■ The task
In the entries that follow, how many lines hold the string "tweet"? Give only that number.

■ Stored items
+ + + + + + +

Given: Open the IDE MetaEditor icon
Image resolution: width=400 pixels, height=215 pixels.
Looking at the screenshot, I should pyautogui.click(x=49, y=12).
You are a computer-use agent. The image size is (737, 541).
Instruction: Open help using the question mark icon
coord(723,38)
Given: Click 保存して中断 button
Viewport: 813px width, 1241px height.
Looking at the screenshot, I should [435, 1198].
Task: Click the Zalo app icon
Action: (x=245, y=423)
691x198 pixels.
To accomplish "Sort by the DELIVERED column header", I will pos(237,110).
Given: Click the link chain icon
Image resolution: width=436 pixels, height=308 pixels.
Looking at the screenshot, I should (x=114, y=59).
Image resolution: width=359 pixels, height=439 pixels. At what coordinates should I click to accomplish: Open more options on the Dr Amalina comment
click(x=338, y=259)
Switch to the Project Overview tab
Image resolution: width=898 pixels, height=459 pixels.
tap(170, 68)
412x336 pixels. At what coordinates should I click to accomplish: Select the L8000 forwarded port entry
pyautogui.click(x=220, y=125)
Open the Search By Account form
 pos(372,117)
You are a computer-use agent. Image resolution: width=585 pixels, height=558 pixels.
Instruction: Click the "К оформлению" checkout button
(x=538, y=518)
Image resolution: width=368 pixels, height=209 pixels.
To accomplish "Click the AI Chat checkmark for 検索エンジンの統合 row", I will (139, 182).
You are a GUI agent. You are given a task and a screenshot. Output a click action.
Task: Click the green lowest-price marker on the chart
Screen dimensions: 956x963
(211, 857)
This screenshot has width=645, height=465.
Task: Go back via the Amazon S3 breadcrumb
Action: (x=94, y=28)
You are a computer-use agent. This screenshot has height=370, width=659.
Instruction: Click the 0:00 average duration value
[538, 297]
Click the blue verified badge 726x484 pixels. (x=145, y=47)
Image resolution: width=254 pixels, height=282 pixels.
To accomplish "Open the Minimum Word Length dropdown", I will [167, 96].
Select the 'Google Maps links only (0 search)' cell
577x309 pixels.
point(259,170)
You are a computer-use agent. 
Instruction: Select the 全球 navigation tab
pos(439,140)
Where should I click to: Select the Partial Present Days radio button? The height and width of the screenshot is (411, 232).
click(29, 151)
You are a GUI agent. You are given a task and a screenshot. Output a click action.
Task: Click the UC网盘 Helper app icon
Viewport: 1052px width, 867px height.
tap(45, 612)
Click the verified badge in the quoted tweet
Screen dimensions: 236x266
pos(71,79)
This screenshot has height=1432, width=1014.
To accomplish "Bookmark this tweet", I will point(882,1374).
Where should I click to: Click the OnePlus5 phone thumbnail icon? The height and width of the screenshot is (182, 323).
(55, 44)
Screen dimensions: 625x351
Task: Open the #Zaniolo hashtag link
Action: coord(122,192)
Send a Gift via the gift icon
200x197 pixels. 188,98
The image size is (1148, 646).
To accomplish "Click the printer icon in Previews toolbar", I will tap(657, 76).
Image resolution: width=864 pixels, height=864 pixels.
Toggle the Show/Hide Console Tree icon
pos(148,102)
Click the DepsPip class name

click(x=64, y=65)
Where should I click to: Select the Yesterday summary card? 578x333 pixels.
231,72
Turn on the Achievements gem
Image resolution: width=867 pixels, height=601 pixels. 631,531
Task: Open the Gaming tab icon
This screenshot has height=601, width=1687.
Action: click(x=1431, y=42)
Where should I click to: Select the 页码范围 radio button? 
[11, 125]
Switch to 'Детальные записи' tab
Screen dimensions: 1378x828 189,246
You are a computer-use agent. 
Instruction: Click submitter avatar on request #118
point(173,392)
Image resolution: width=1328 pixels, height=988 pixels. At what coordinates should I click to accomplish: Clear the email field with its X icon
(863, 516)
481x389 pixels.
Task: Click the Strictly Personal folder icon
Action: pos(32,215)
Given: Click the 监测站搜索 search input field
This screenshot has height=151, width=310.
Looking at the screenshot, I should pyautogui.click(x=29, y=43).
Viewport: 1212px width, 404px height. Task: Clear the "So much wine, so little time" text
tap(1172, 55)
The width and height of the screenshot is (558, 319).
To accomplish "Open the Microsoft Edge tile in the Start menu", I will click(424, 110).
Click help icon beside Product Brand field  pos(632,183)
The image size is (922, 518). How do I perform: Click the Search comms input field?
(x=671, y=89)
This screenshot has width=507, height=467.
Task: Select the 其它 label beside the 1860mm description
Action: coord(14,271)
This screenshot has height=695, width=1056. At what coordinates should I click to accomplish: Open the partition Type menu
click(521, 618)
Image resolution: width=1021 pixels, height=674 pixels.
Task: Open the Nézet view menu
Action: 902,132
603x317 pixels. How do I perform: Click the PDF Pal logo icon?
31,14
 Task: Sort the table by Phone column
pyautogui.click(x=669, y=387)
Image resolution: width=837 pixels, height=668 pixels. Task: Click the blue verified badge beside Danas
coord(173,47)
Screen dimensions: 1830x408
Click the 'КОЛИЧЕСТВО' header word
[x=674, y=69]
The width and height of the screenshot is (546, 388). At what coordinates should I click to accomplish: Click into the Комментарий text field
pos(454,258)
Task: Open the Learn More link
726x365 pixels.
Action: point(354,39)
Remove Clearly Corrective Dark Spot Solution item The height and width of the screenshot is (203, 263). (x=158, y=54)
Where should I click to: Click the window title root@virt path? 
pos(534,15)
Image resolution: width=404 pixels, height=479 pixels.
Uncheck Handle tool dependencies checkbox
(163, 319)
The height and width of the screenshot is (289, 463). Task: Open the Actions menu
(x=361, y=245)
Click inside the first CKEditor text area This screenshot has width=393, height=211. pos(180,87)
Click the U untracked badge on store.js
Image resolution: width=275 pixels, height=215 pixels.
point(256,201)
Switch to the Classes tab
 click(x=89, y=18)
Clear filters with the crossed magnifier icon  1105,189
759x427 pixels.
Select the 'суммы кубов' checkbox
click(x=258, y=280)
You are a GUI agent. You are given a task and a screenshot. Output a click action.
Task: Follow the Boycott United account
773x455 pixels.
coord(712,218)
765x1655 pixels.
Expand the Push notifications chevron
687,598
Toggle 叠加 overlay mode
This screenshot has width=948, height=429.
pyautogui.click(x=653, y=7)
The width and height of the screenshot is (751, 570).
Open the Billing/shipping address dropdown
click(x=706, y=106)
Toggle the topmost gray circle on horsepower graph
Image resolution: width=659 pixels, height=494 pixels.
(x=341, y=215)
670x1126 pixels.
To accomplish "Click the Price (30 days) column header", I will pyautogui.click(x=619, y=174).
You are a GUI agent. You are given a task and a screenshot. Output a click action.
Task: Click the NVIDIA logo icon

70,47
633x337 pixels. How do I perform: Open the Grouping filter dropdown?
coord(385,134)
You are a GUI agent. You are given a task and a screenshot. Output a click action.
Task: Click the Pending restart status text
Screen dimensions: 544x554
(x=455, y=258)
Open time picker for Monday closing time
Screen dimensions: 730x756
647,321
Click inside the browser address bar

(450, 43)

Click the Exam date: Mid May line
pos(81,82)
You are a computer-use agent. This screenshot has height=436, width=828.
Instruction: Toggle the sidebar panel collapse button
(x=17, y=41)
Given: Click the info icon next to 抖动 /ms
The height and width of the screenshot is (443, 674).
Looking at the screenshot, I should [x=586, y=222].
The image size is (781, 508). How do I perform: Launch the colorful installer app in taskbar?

+ + + + + + +

■ Answer section
2